The U.S. political system has been carefully crafted to ensure that no one who questions the natural goodness of the military-industrial-corporate power structure will be allowed through the portals of power. Given this, it's no surprise that in this election you have two Yale University graduates, both members of Skull and Bones, the same secret society, both millionaires, both playing at soldier-soldier, both talking up war, and arguing almost childishly about who will lead the war on terror more effectively. Like President Bill Clinton before him, Kerry will continue the expansion of U.S. economic and military penetration into the world. He says he would have voted to authorize Bush to go to war in Iraq even if he had known that Iraq had no weapons of mass destruction. He promises to commit more troops to Iraq. He said recently that he supports Bush's policies toward Israel and Ariel Sharon 100 percent. He says he'll retain 98% of Bush's tax cuts.

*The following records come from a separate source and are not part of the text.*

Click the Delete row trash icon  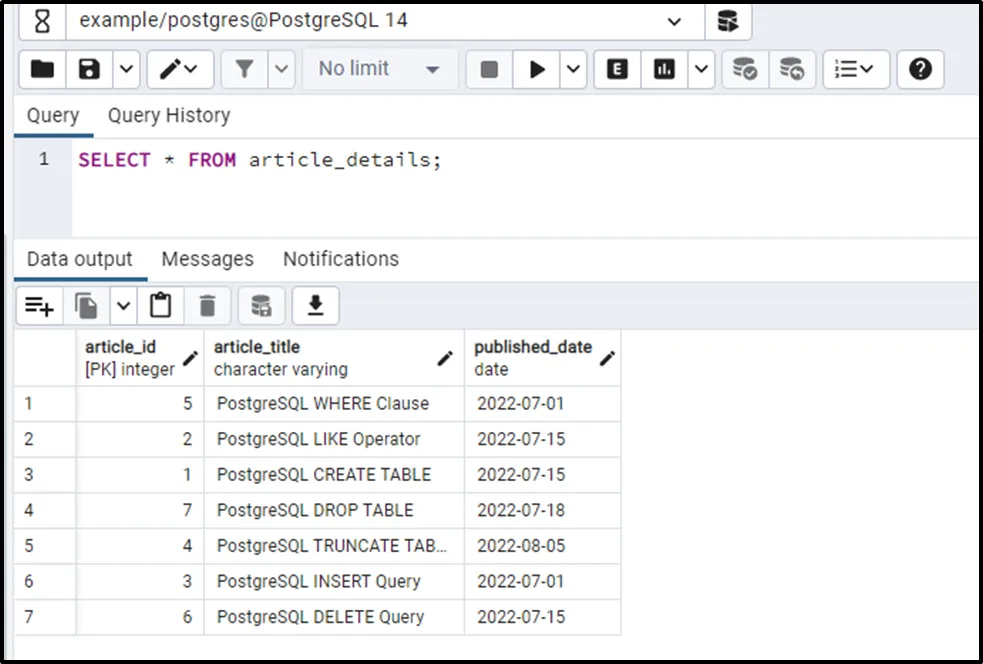click(207, 306)
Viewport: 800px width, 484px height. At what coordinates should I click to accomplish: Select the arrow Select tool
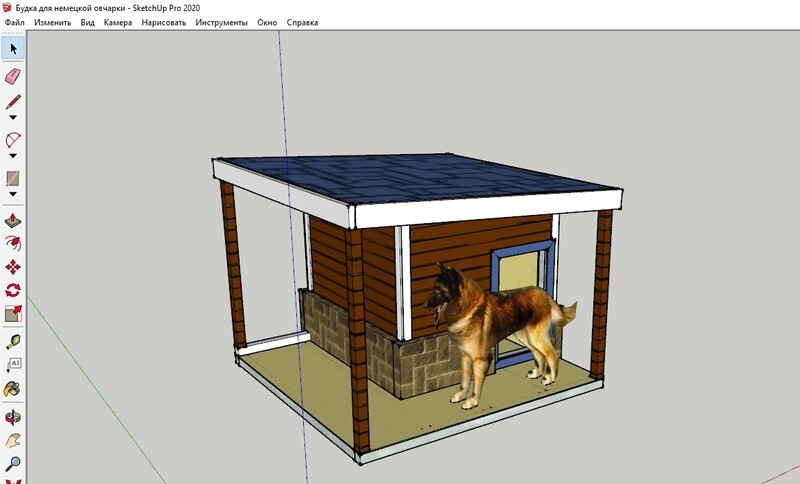[13, 48]
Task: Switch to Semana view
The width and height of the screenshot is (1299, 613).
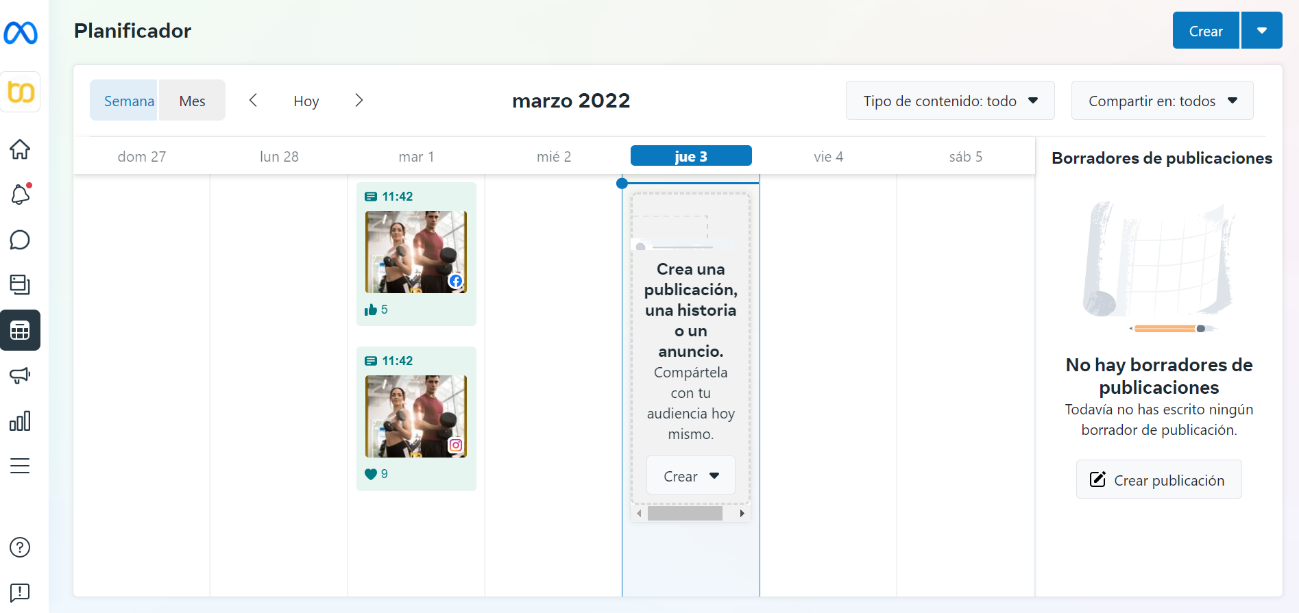Action: (129, 101)
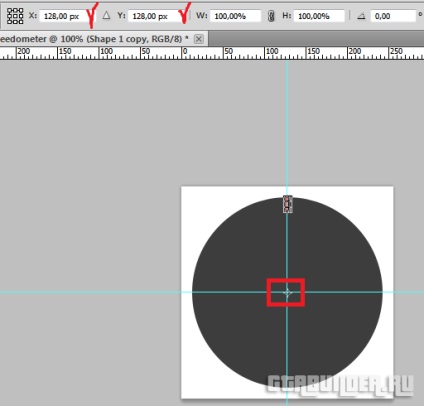This screenshot has height=406, width=424.
Task: Click the Y: label in options bar
Action: tap(121, 15)
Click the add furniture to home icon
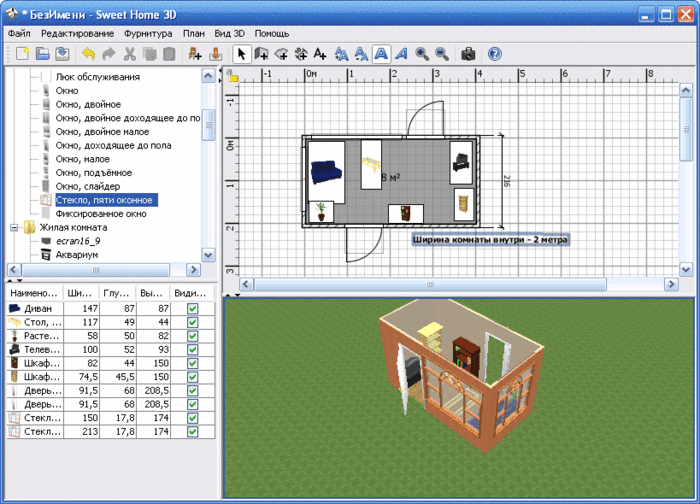The image size is (700, 504). click(195, 54)
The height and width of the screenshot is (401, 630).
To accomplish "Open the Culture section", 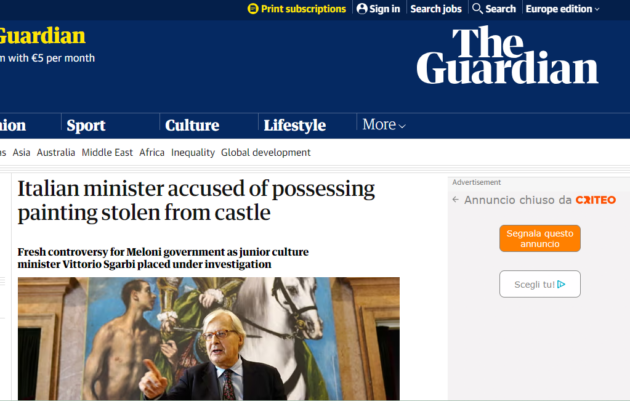I will (x=192, y=125).
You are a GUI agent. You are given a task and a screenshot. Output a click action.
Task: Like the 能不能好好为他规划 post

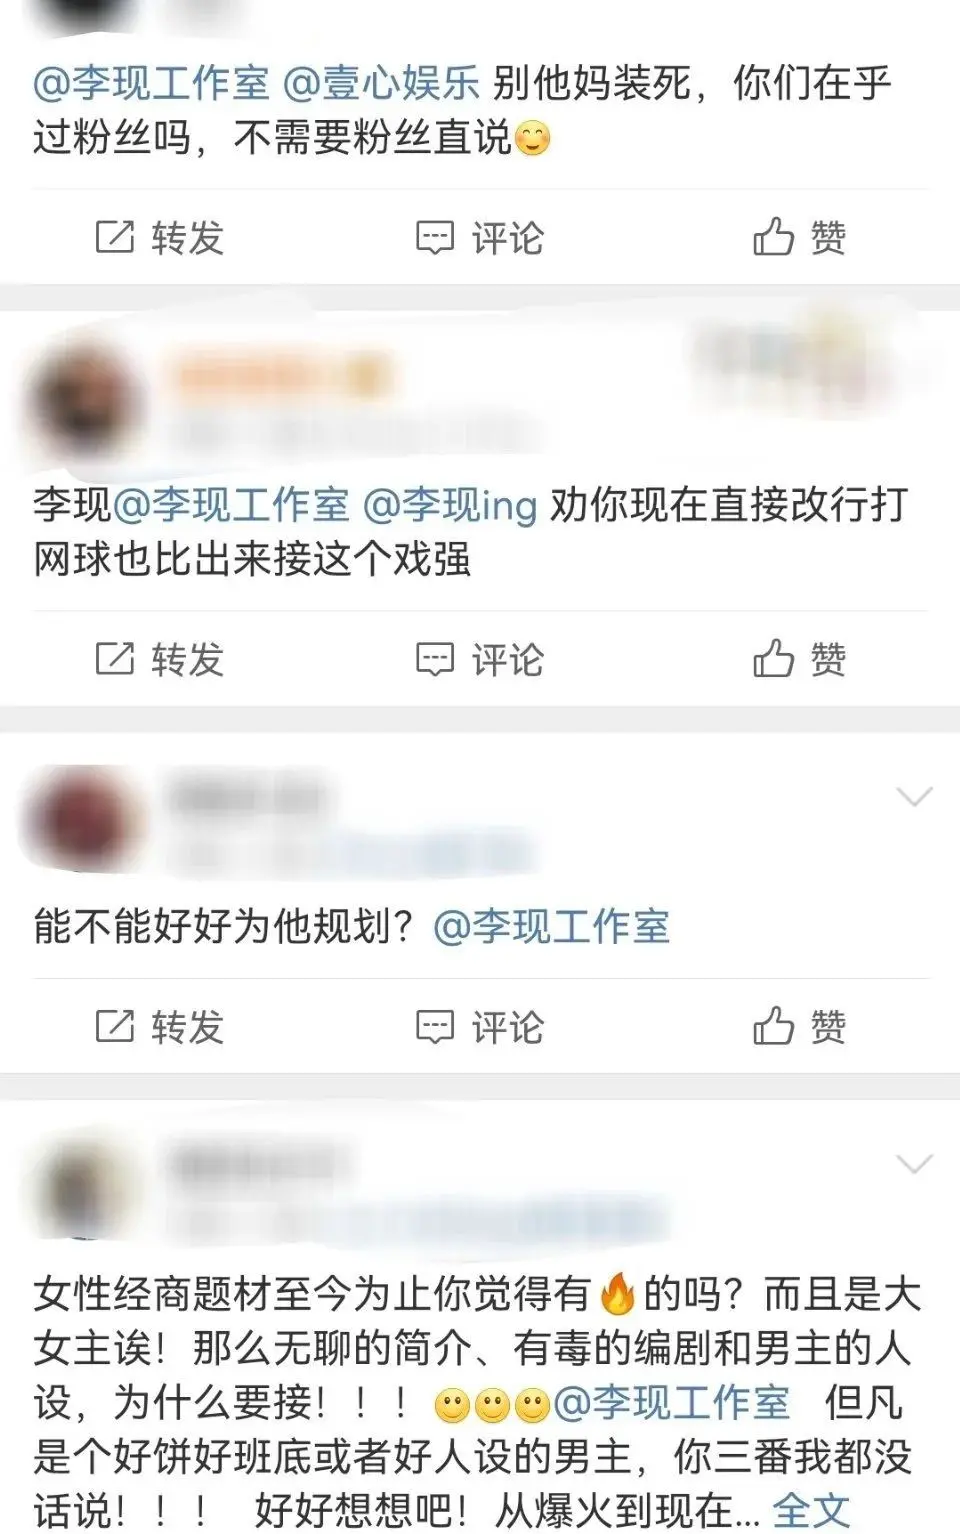(x=800, y=1027)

So, underneath the shrill exchange of insults, there is almost absolute consensus. It looks as though even if Americans vote for Kerry, they'll still get Bush. President John Kerbush or President George Berry.

It's not a real choice. It's an apparent choice. Like choosing a brand of detergent. Whether you buy Ivory Snow or Tide, they're both owned by Proctor & Gamble.

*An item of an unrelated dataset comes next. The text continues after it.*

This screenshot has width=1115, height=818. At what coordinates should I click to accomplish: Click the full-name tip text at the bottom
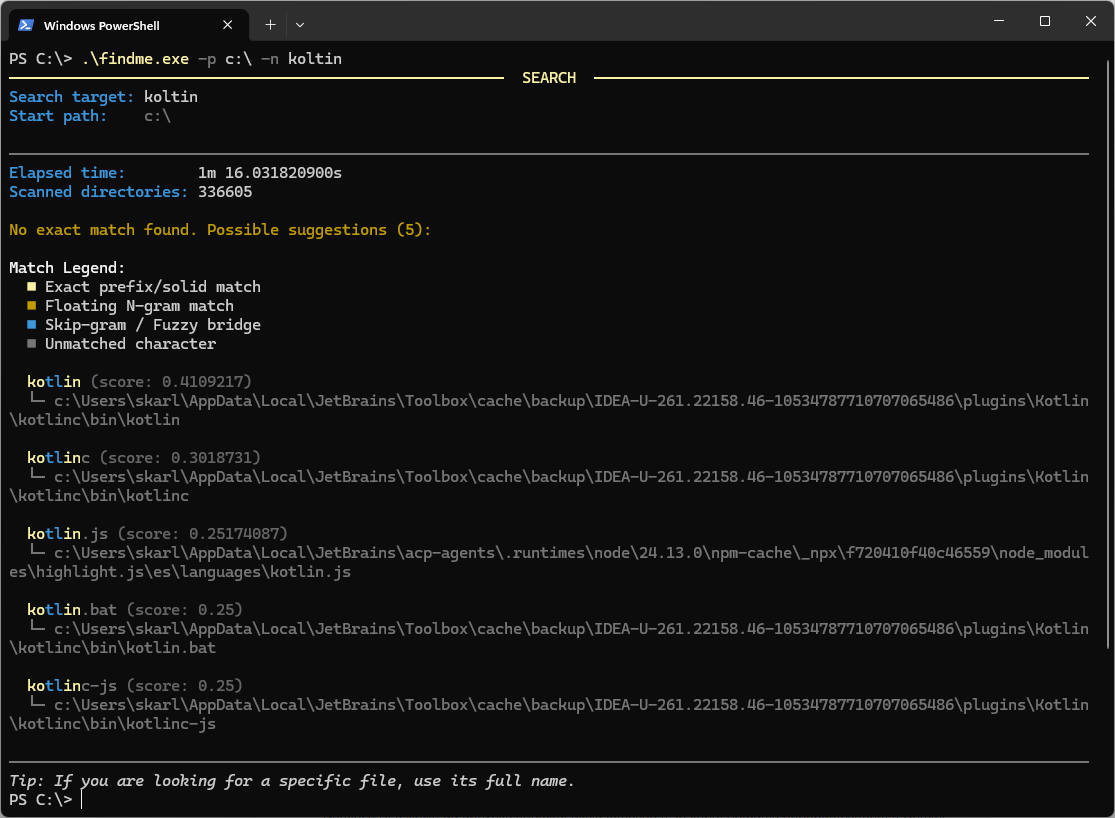(290, 780)
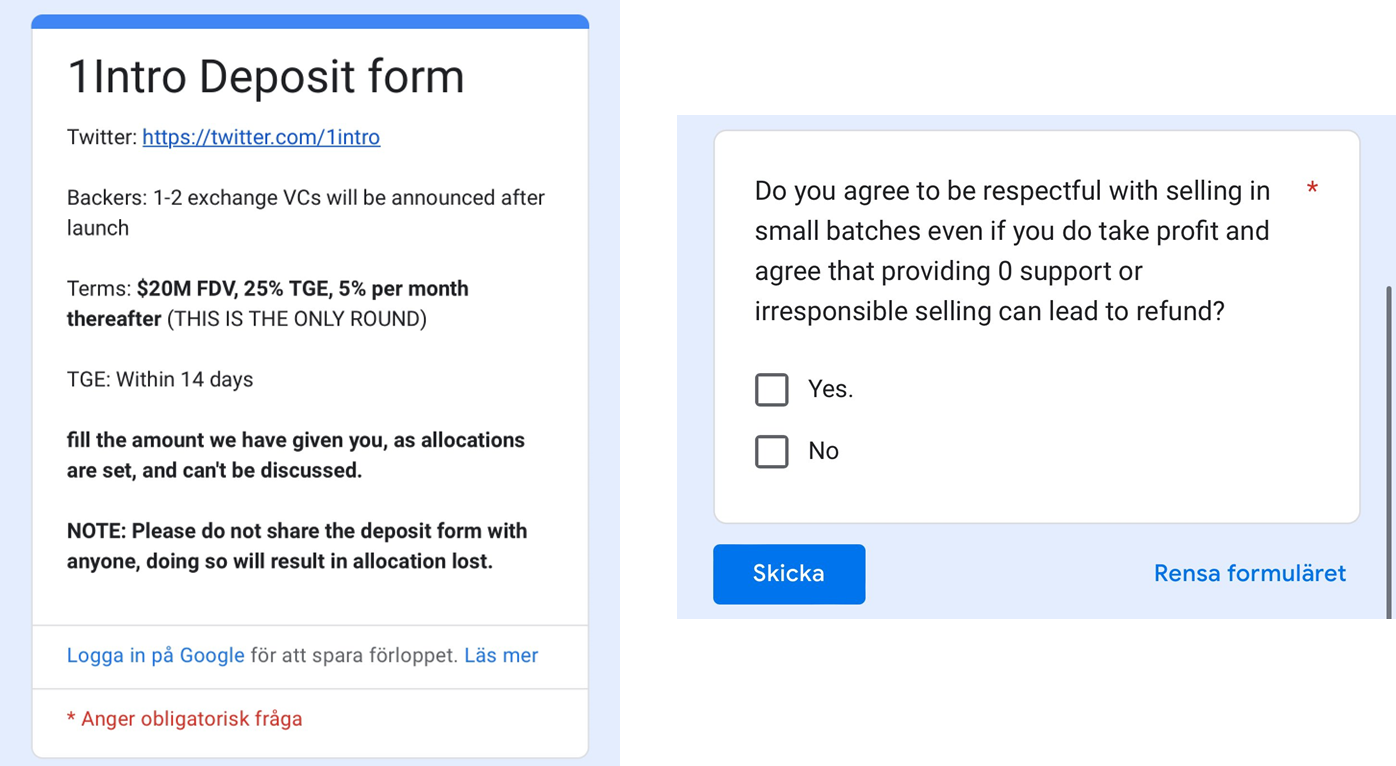The image size is (1396, 766).
Task: Click 'Rensa formuläret' to clear form
Action: click(1249, 573)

Cheese-eating surrender monkeys? The much-trotted-out trope that the French are cowardly--a meme still thriving among the chickenhawks at Bush's rally in St. Paul last week--is "total bullshit, and anybody who knows anything about European military history knows damn well that over the past thousand years, the French have the most glorious military history in Europe, maybe the world," says "war nerd" Gary Brecher. He runs off a list of battles won by the French, from our Revolutionary War ("Well, news flash: 'we' didn't win that battle, any more than the Northern Alliance conquered the Taliban. The French army and navy won Yorktown for us.") to Austerlitz and Jena. A sample of Brecher's colorful verbiage:
Verdun. Just that name was enough to make Frenchmen and Germans, the few who survived it, wake up yelling for years afterward. The French lost 1.5 million men out of a total population of 40 million fighting the Germans from 1914-1918. A lot of those guys died charging German machine-gun nests with bayonets. I'd really like to see one of you office smartasses joke about "surrender monkeys" with a French soldier, 1914 vintage. You'd piss your dockers.

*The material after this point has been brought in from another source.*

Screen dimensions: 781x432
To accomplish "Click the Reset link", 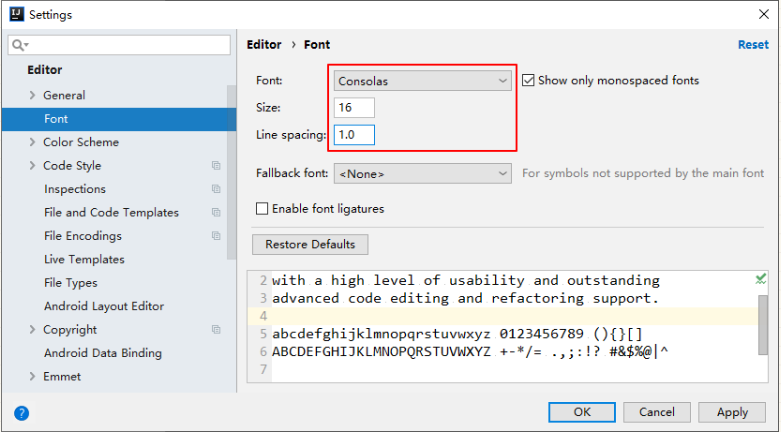I will pos(753,45).
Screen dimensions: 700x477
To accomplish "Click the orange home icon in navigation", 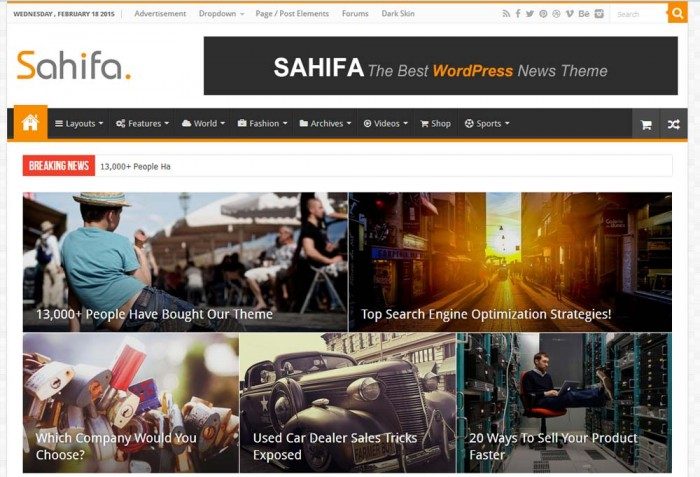I will 30,123.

Shit, we strut around like we're so tough and we can't even handle a few uppity Iraqi villages. These guys faced the Germans head on for five years, and we call them cowards? And at the end, it was the Germans, not the French, who said "calf rope."
(Via Metafilter.)
What to say when the Feds come knocking: The federal government's much publicized questioning of antiwar protesters and African American voters in Florida prompts this piece by Steve Weissman--what to say and how to say it if the G-men pay you a visit.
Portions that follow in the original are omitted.